New-crop barge freight has jumped at least 50% to 60% as both the soybean and corn new crops are so far in good condition and are on pace for a large harvest in the fall.
Barges in some corridors are also being sold with "terms," which means shippers need to load barges and release within "free time" or face penalties. This is due to the fact that barge freight is higher in the coming months versus freight costs for June/July. Extra penalties on top of demurrage will discourage shippers from buying cheaper nearby freight and holding it. For example, freight in St. Louis corridor is 225% over tariff for June versus 475% in September and 550% in October. All corridors have similar differences in nearby freight costs versus deferred.
The cost for new-crop secondary rail shuttles rose late last week as high as $1,000 per car over tariff for first-half October and $1,400 for second half.

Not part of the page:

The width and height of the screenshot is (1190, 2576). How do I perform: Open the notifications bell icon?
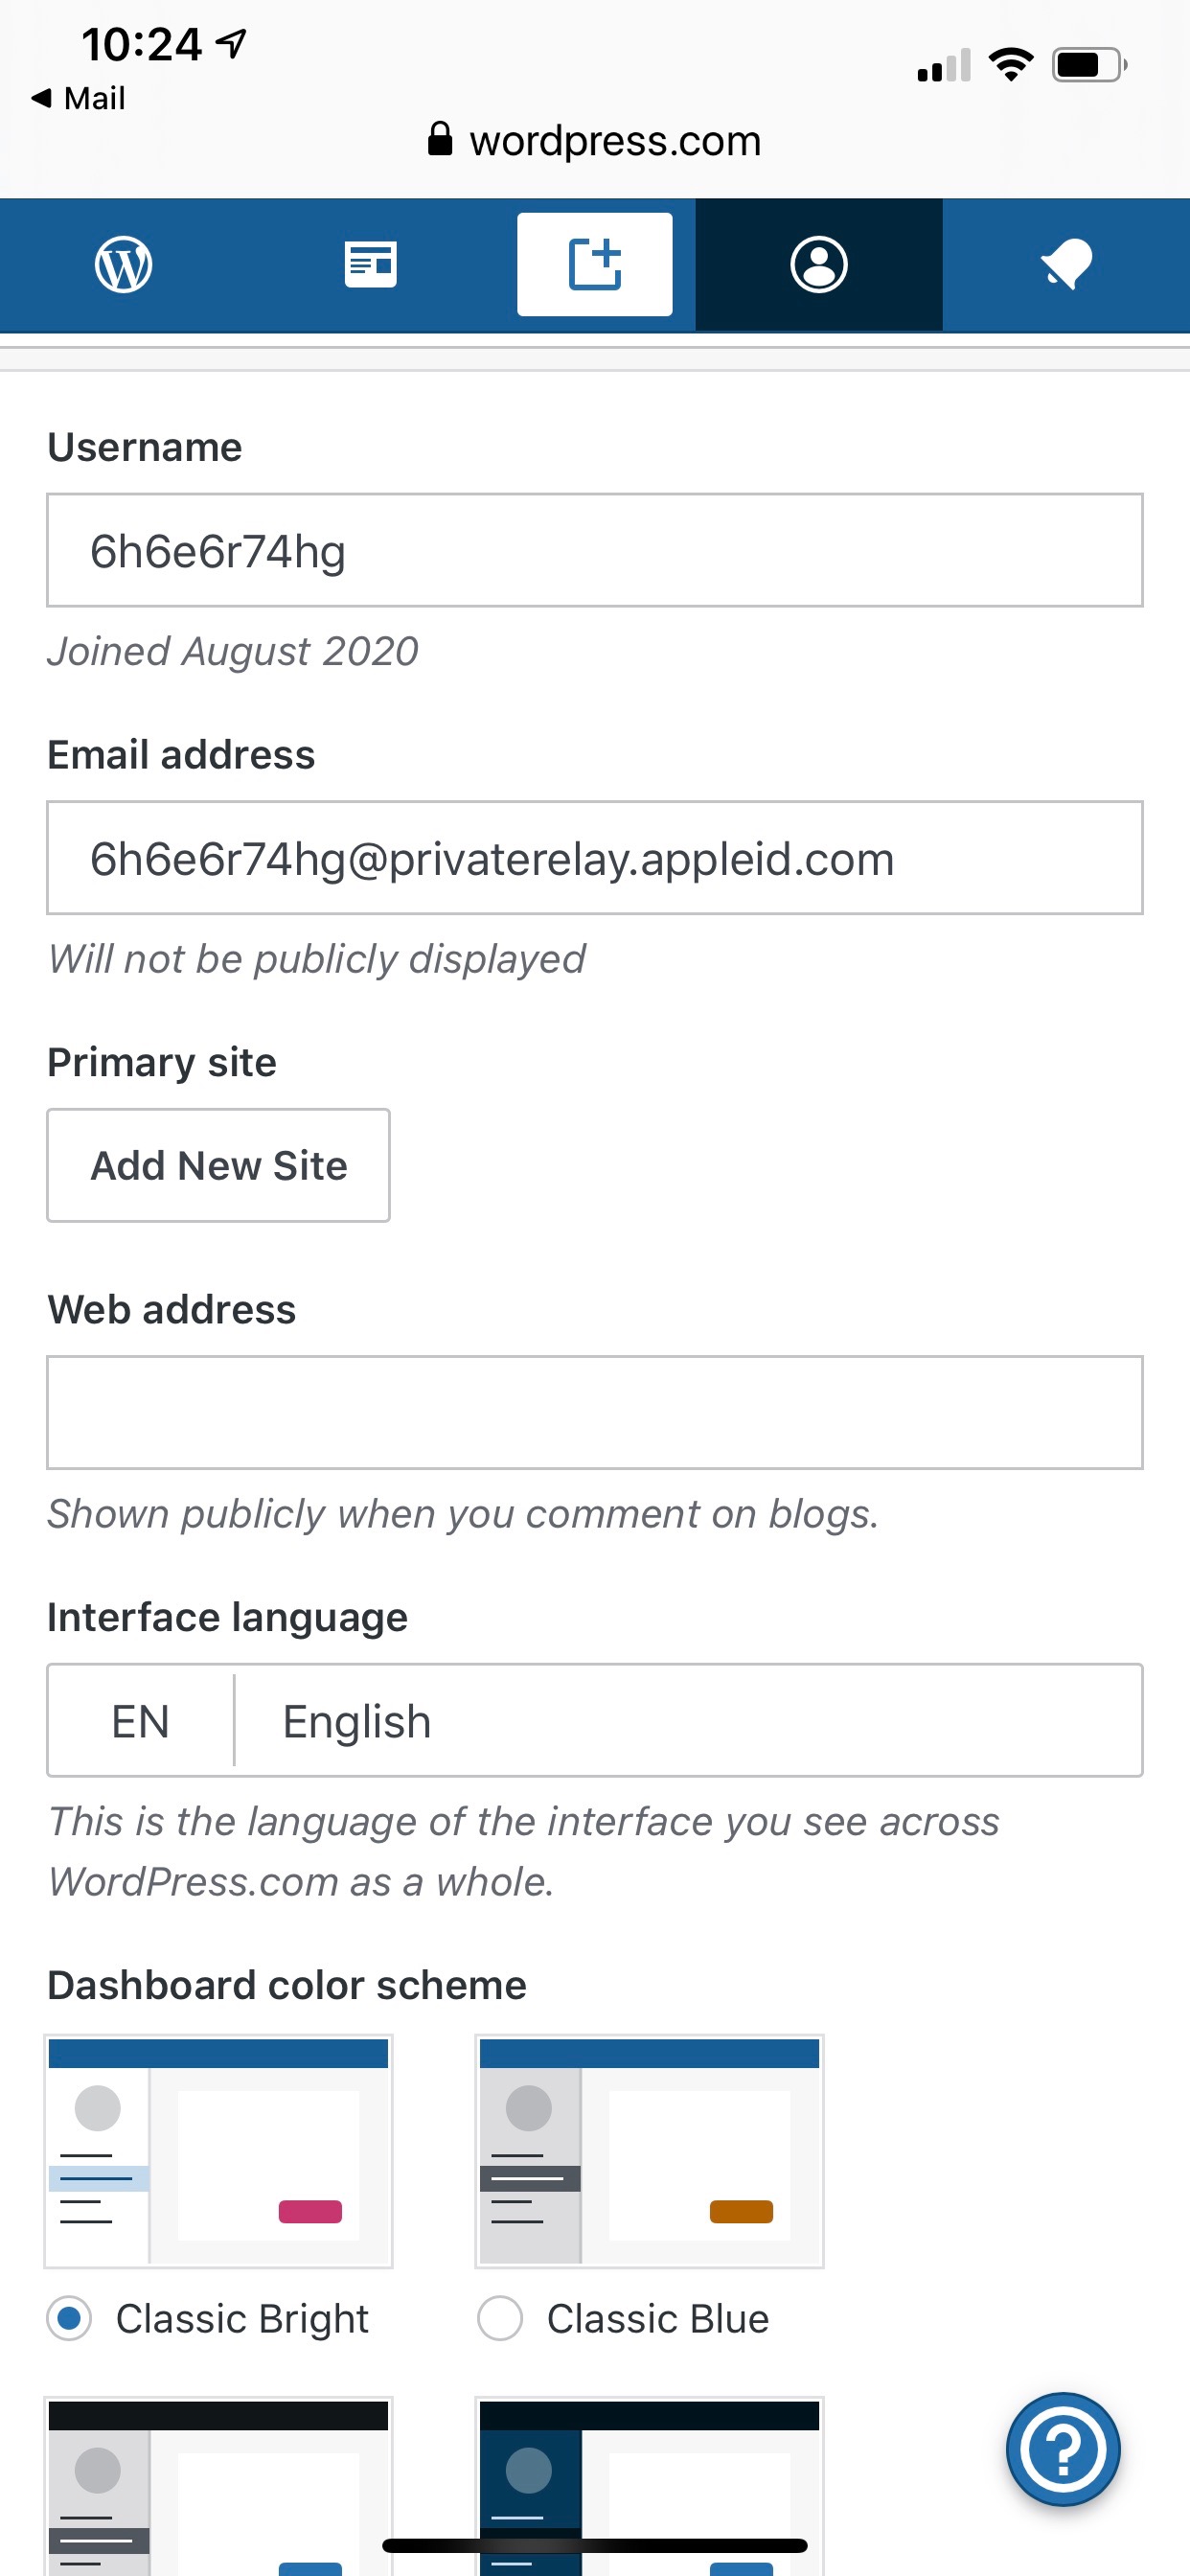point(1066,265)
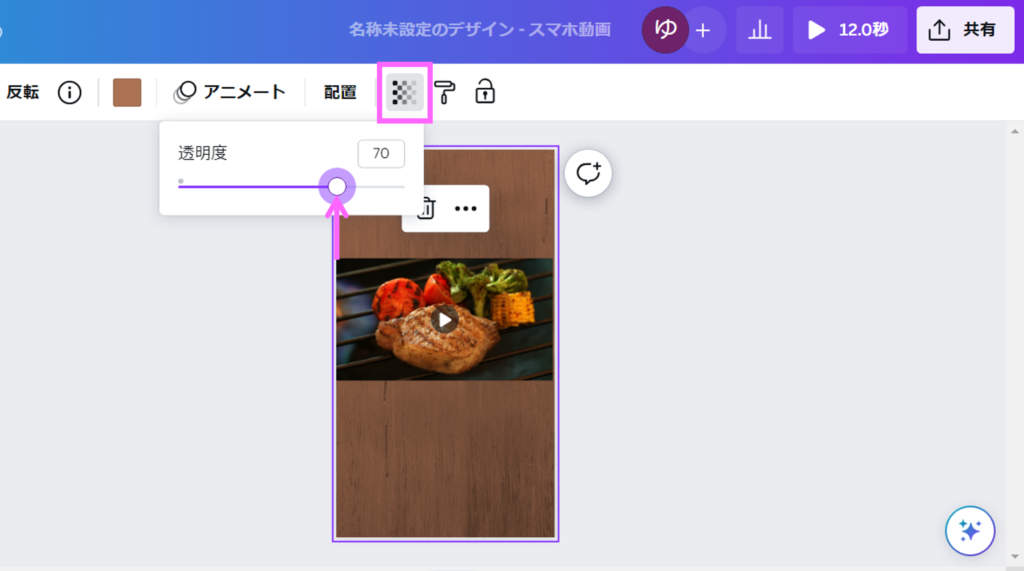Open the アニメート animation panel
Image resolution: width=1024 pixels, height=571 pixels.
[x=230, y=93]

As of June 9, costs were at $800 for first half and $1,500 for last-half October. Freight for June also rose the past week with first-half June at $50 per car and last half at $200 per car. One week ago, June was trading at negative numbers.
One thing to remember is that railroads parked locomotives -- otherwise known as "power" -- and furloughed workers in the past six months due to lack of grain movement. A BNSF worker in the Northtown yard in Minnesota told me there are orders to start returning power to service, and BNSF shuttle loaders in eastern North Dakota mentioned they expect parked shuttles to be back in service by harvest.

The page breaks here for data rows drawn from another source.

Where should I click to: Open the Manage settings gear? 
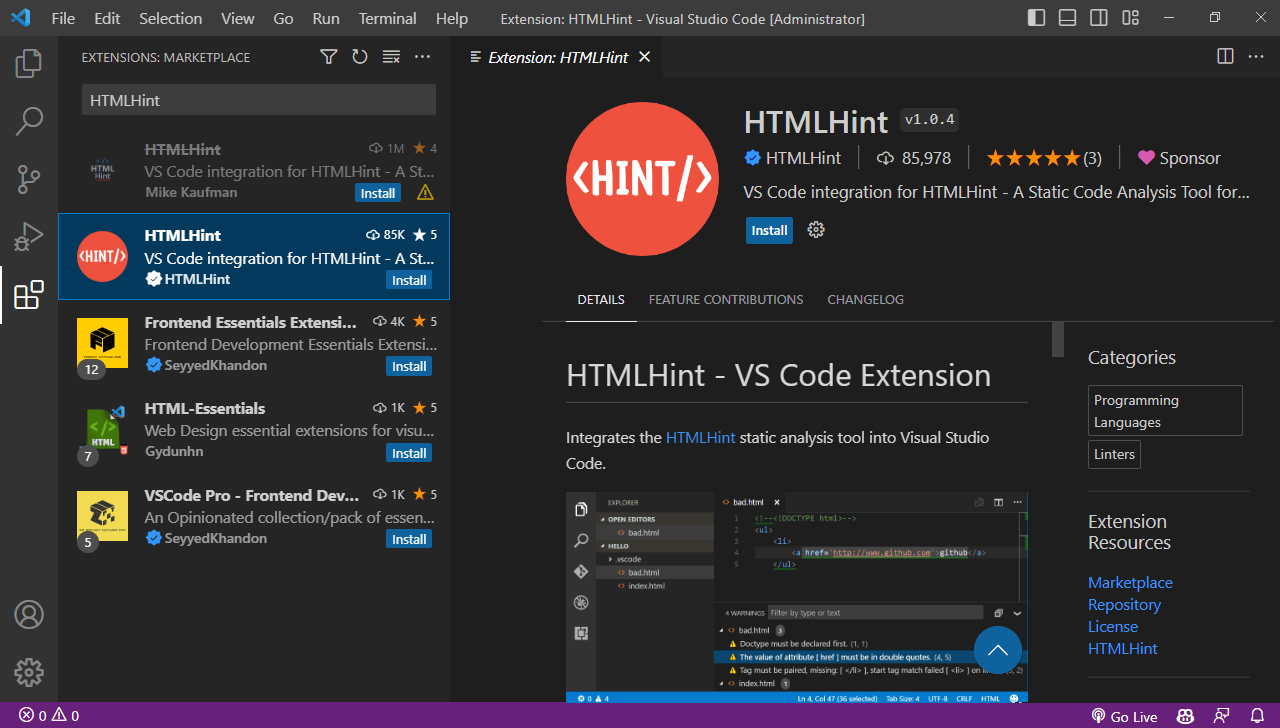click(28, 672)
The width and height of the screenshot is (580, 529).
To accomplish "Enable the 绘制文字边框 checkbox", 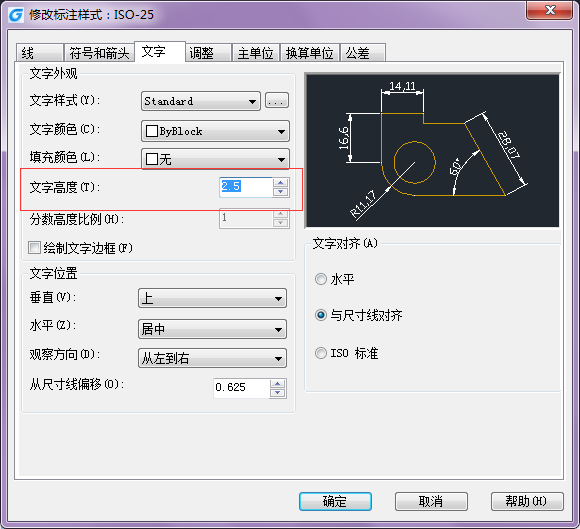I will (34, 247).
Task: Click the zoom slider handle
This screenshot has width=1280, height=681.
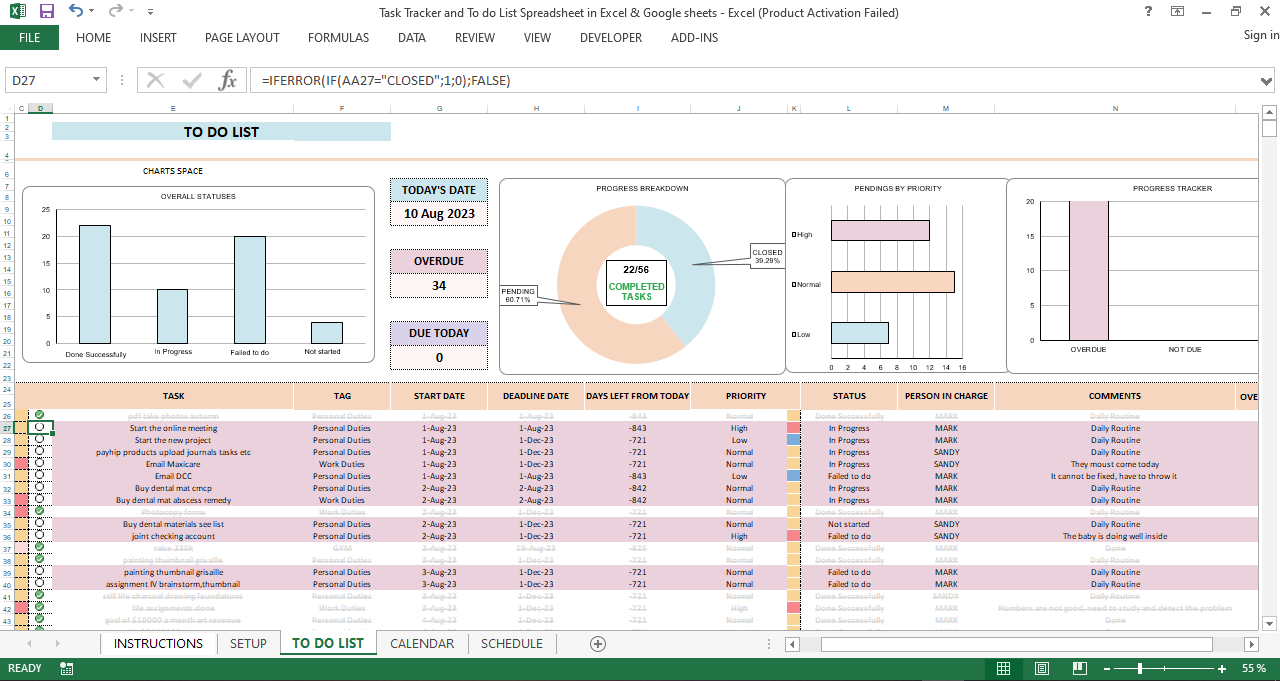Action: 1141,668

LOWER RAIL TARIFFS WILL HELP MOVE LARGE WINTER WHEAT CROP
It's no secret the U.S. is looking at a large crop of wheat this summer and early fall. The first wheat crops, hard red and soft red winter, are starting to come off the fields in the south and harvest will head north into July. Yields are expected to be near records in some areas, and USDA on Friday confirmed it in the June WADSE report. "Projected production for 2016/17 is up 79 million bushels mainly on improved prospects for the hard red winter wheat crop in the Great Plains following excellent growing conditions throughout the spring months. Consequently, the winter wheat yield is forecast to be record high," according to the report.